1. Preheat oven to 375° F.
2. Make a white sauce: Melt the butter in a saucepan over low heat. Add the flour and stir with a wire whisk until blended. Meanwhile, warm the milk**, then add it all at once to the flour/butter mix, stirring vigorously. Season to taste with salt, Worcestershire and cayenne.
3. Take pan off heat and let cool for a couple of minutes. Add the cheese and stir until melted. Beat in the egg yolks one at a time and cool.
4. Beat the egg whites until they stand in peaks. Cut and fold the egg whites into the cheese sauce (you can do this in the saucepan). Put your nice light fluffy stuff into the souffle dish you chose at the beginning and bake for 30-45 minutes. You don't have to grease the dish, but I like to butter it and then sprinkle it with grated parmesan.

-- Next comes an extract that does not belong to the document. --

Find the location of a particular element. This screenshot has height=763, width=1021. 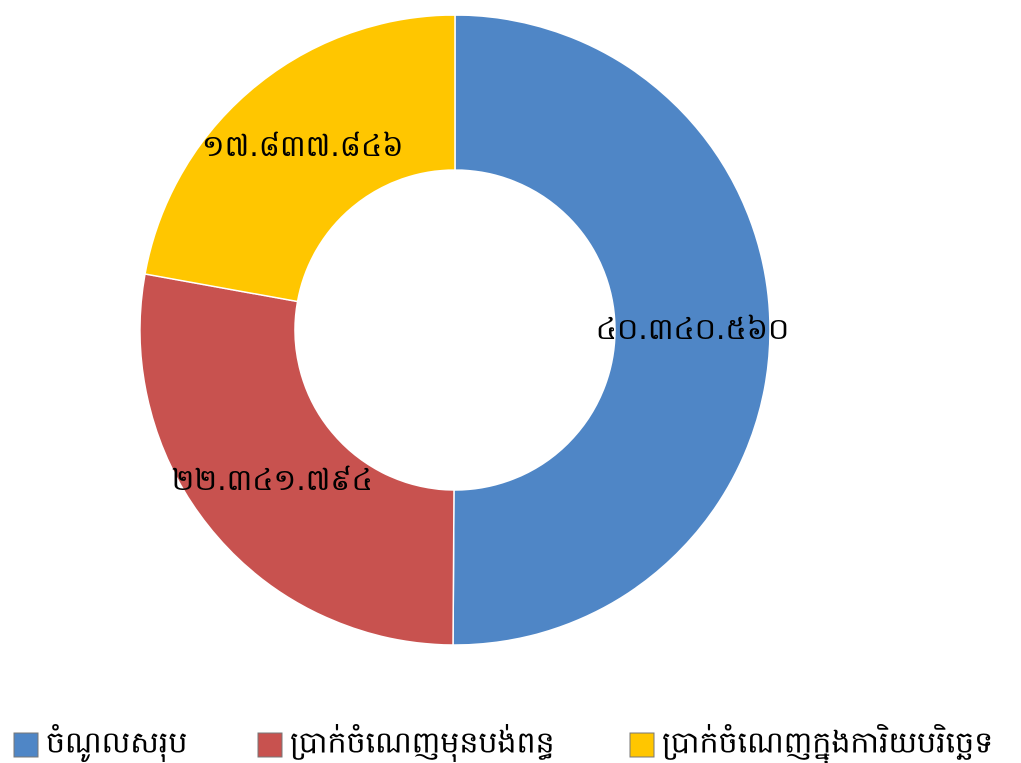

slice is located at coordinates (300, 158).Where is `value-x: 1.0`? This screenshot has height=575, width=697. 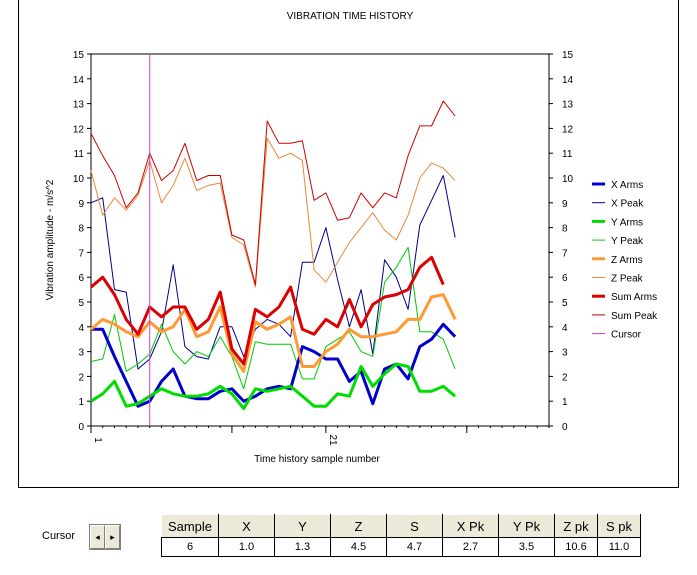 value-x: 1.0 is located at coordinates (246, 547).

*You have no cheddar? Use swiss, or gouda, or pepper jack, or whatever you have. Or a mix. I'm easy. But I think you might want to avoid Velveeta.

**Or don't. Instructions for a white sauce or a béchamel usually tell you to scald or heat or warm the milk. I tend towards the lazy, so I don't always bother and it's not been a problem.


1A said...


Funny thing about Velveeta. A long time ago in a land far away ... Tallahassee, about 15 years ago ... I happened to mention to a coworker that my husband made his own mac & cheese. With Velveeta. She couldn't believe a Scandihoovian would ever use Velveeta for anything. Yep. He still does when he makes his mac & cheese for the kids.

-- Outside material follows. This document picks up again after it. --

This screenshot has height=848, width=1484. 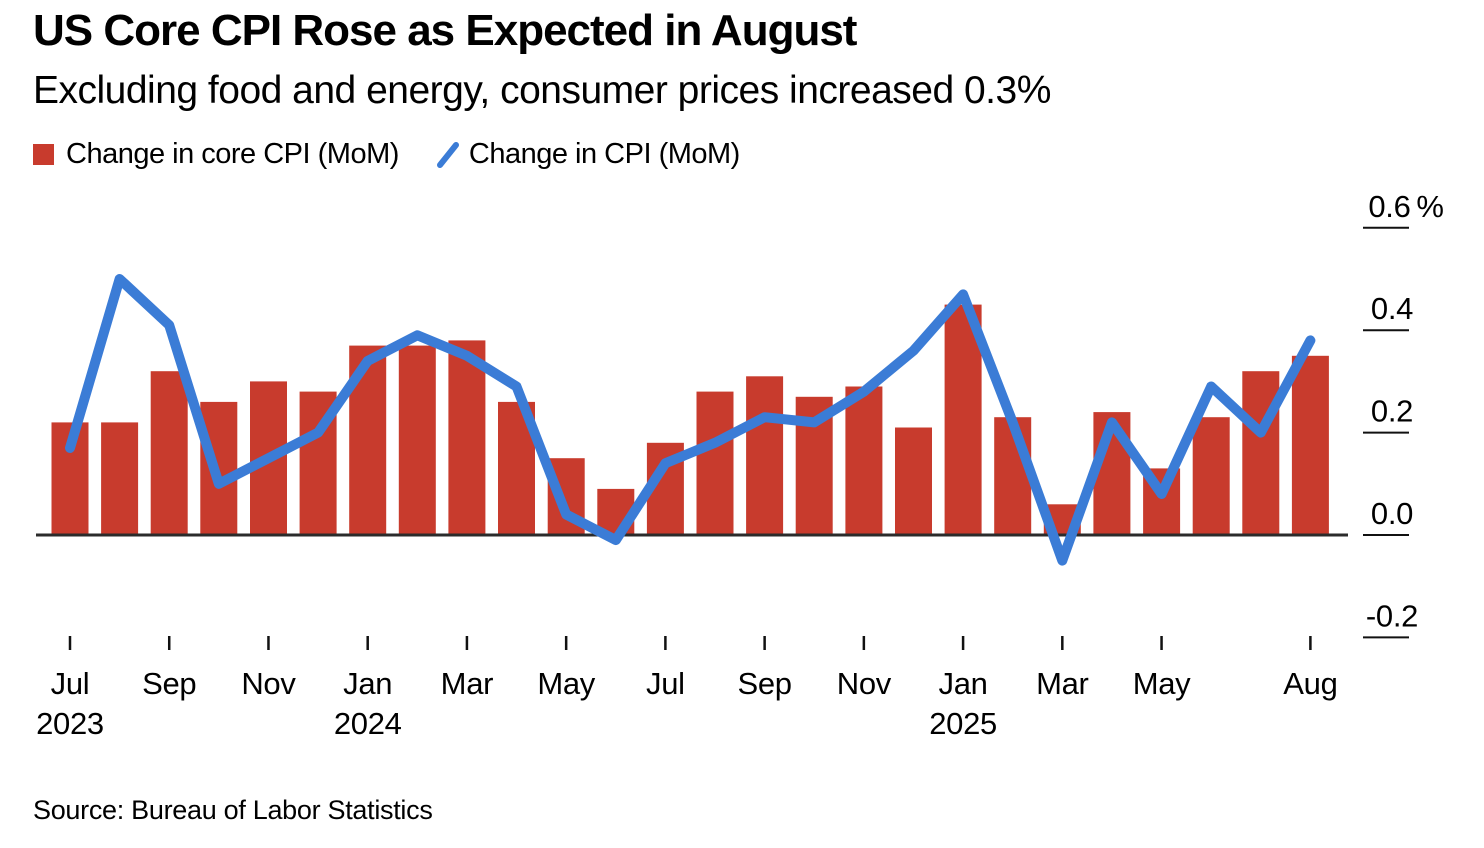 I want to click on legend-label: Change in CPI (MoM), so click(x=604, y=154).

Probably wouldn't use it for a souffle, though. ;)

Unknown said...

Souffles scare me...also, my oven is currently taking a sabbatical that I did not pre-approve. I will squirrel this away in the back of my brain for a time when the oven and I are on more friendly terms. As much as I love cheese I should really know how to whip into a fluffy cake.

Julia said...

I love cheese souffle, because it's one of those dishes that allows you to feel rich even on a scant budget.

Furrow said...

Mmmm. That looks so good. Why have I never made a cheese souffle? However, a six year old might eat that, but what've you got that a 2 year old will eat? I wonder what would happen if I threw some gummie bears on top.

S said...

That is my very, very, very, very, very favorite thing to eat. And for me it comes tied in with wonderful memories of my grandmother, so it's all good.


Inna said...

sounds delicious!

My favorite baking cookbook is The Weekend Baker, it has my go to ginger bread cookie and lemon poppy seed bread recipes.

Mental P Mama said...

Ummm. I can make a fast trip down the Parkway the next time you make one of those puppies;)

ozma said...

Yes. I definitely have this one!

I have the old one--Early edition. It's like the purist Craig.

AND I CAN EAT THIS. It's is ovo-lacto veg. WOO!

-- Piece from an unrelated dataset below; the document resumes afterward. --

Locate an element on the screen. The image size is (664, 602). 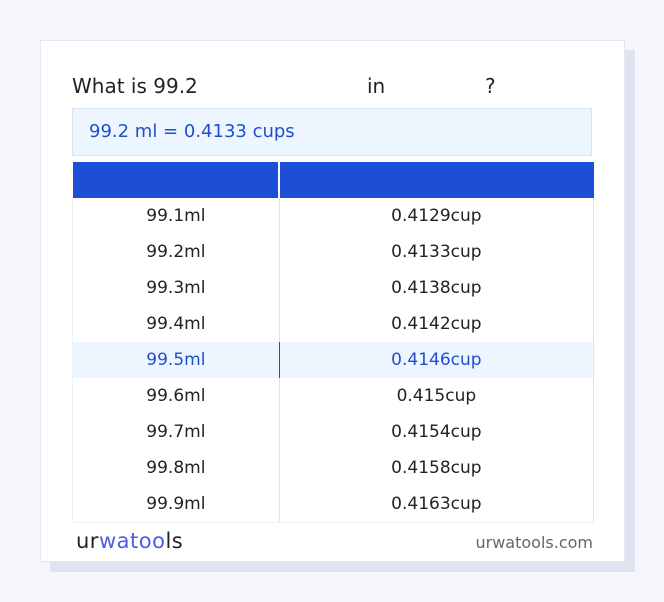
cell-ml: 99.6ml is located at coordinates (176, 396).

I need to expand my veg cookbook. Mira whatshername is the gold standard there. I've got the Moosewood. I've got a very '90s cookbook library. I basically stopped cooking in the '90s is why.

mayberry said...

I think I have the ingredients ... but no souffle dish. We have EVERY other kitchen gizmo and gadget and pot and pan. But not one of those!

shrink on the couch said...

I don't think I've ever had cheese souffle. Is that lame, or what? Now that we've got chickens in our backyard, I think it's time I tried it, don't you?

Patois42 said...

Oh, nice. Now, if only I had a souffle pan. Pot? Dish?

Anonymous said...

I think I could do this.

What about the "no stomping around the house while the souffle is in the oven" rule? That could be a problem.

FreshHell said...

My pantheon includes all the Moosewood cookbooks and other vegetarian ones. I have Joy because it's chock full of good basic information, esp cake/cookie/bread recipes. I don't have Julia. Or Craig.

Liz Miller said...

Now it's clear that I need to get that cookbook.

BTW, Erma's time and temp on her Madeleine recipe is too long and too hot.

Dora said...

Ooooh, that's gorgeous! And I have that cookbook.

Souffles aren't really that hard. You just have to fold the egg whites in gently and make sure your oven light works so you can check it without opening the oven door.

Janet said...

that looks delicious! And for some strange reason, I was thinking of velveeta this morning...thinking of melting some on an english muffin with pizza sauce. What is wrong with me??!